Tony Hogan Bought Me An Ice-Cream Float Before He Stole My Ma by Kerry Hudson (A Review by Kirsty Logan)
[admin / August 6th, 2012 / Reviews ]266pgs/£12.99
The first line of Tony Hogan Bought Me An Ice-Cream Float contains four swear-words, which sets the tone perfectly for what’s to come. This is the story of a Scottish childhood: the women all struggling, screeching fishwives; the men all feckless alcoholics. Dinner is fish and chips on benefits day, and bread and marge sandwiches the rest of the time. Into this world is born Janie Ryan, who – Tristram Shandy-style – tells us of her birth and early years in measured, adult tones from the point of view of her own newborn self. We follow Janie through her childhood of violent father-figures, to her delinquent adolescence, to her eventual escape from this claustrophobic world.
Although I’ve lived in Scotland for fifteen years, I’ve never been to the Scotland of Tony Hogan Bought Me An Ice-Cream Float: decrepit council estates lousy with graffiti and junkies, curfewed B&Bs; street corners where the only entertainment is cheap cider and sloppy-kissing boys. It’s all so gloriously vivid that now, having read this book, I feel I really have visited these places. This vividness is my favourite thing about the book, and it’s clear that author Kerry Hudson intimately knows the world she describes.

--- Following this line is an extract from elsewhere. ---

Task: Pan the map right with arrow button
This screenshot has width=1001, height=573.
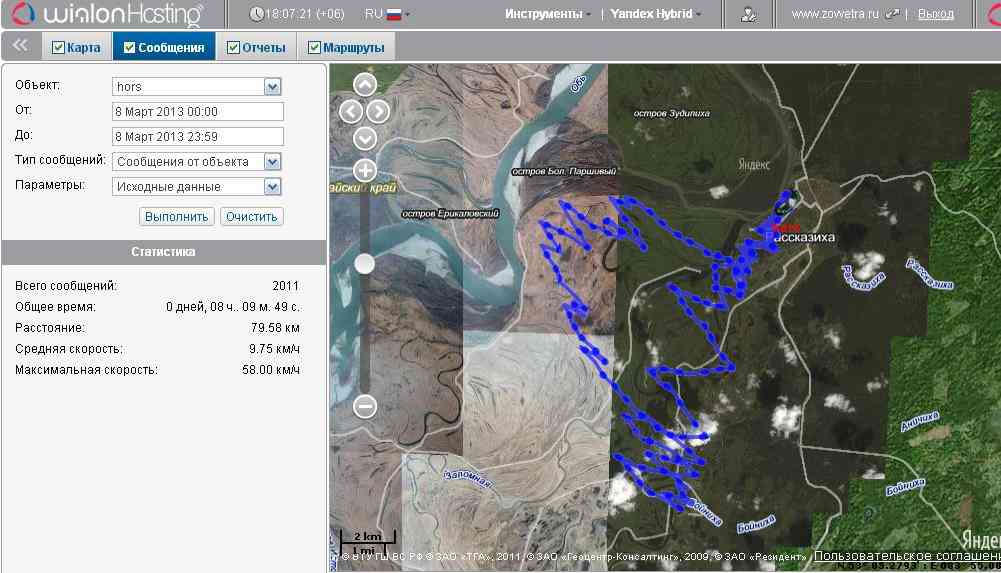Action: [x=378, y=111]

The cheery cover might suggest a light-hearted story about childhood, but it’s very far from that. Although it’s clear that Janie loves her mother, their life together is overwhelmingly violent and difficult. Every time they move house, Janie’s mother is sure that this council estate, this B&B, is the one where everything will work out for them. Of course, that is never the case, as happens when they move to Craigneuk, a town near Motherwell:
Ma could never admit she’d been wrong about Craigneuk so let me run around shouting that Proddies could eat shite until one morning, when my pals had gone to Mass and I was bent over a rusty bike that Doug had ‘found’ for me, getting my fingers blackened with chain oil trying to get it back on, a boy, maybe fourteen or so, picked up half a paving slab and dropped it on my head.
Part of the novel’s fascination lies in the exoticism of this world: it’s there, right under our noses, but most of us never see it. As a child I was often told about the misfortunes of those in other countries (‘Eat your dinner, there’s starving children in Africa’), but never heard about the starving children just up the road in Aberdeen. This blinkered view is suggested in this description of the social (ie. government benefits office) in Yarmouth on the Isle of Wight:
The social reminded me of the squat, blocky buildings filled with bullet holes that they showed on Blue Peter when they were doing Bring and Buy sales for Romanian Orphans. They probably didn’t even go out there for the footage, just sent a film crew to stand outside the Yarmouth library, waited until one of the snotty-nosed, blank-eyed kids threw themselves down on the pavement having a paddy and zoomed the camera in close.
For those who knew up in more fortunate surroundings, Janie’s story can feel like an uncomfortable – though important – read.
Janie is an imaginative, intelligent child, and often loses herself in her imagination. When her mother in is the grip of depression, Janie must look after herself and her little sister Tiny:
We’d go to the boiler cupboard and play ‘The Germans are Coming’. It was an easy game, we just sat there in the dark and then I’d try to surprise them and whisper, ‘The Germans are coming, the Germans are coming!’ then I’d stay as quiet as I could, barely breathing with the hot hand of terror clenching at my throat and my heart beating circles in my chest.
All these hints seem to suggest that Janie’s imagination and intelligence will save her: she finds a sort of salvation in the local library, but this never comes to anything and Janie drops out of school.
Stories of hardship can go two ways: further on the downward spiral to utter destruction; or the eventual loser-makes-good triumph. This novel is neither, and the reader never really gets a payoff. We follow Janie through her struggles, waiting for her to climb out of the gutter, but she never really does. Though Janie escapes to London (exactly as her mother did decades before), this happens quickly and without fanfare at the very end of the novel. It seems to be a setup for a sequel, but it’s a shame that we don’t get to celebrate Janie’s triumph – because without that, the novel is grim indeed, and we’re not entirely sure whether Janie will manage to do well or will end up broken and battered like her mother. Perhaps, though, this is a conscious decision on the author’s part: in real life things are not black and white, so Janie’s ambivalence is more in keeping with the tone of realism.
Despite the slight sense of dissatisfaction by the novel’s rushed ending, I highly recommend Tony Hogan Bought Me An Ice-Cream Float. It’s vividly written and bleakly beautiful, and its characters and events will linger in your mind long after you close the book.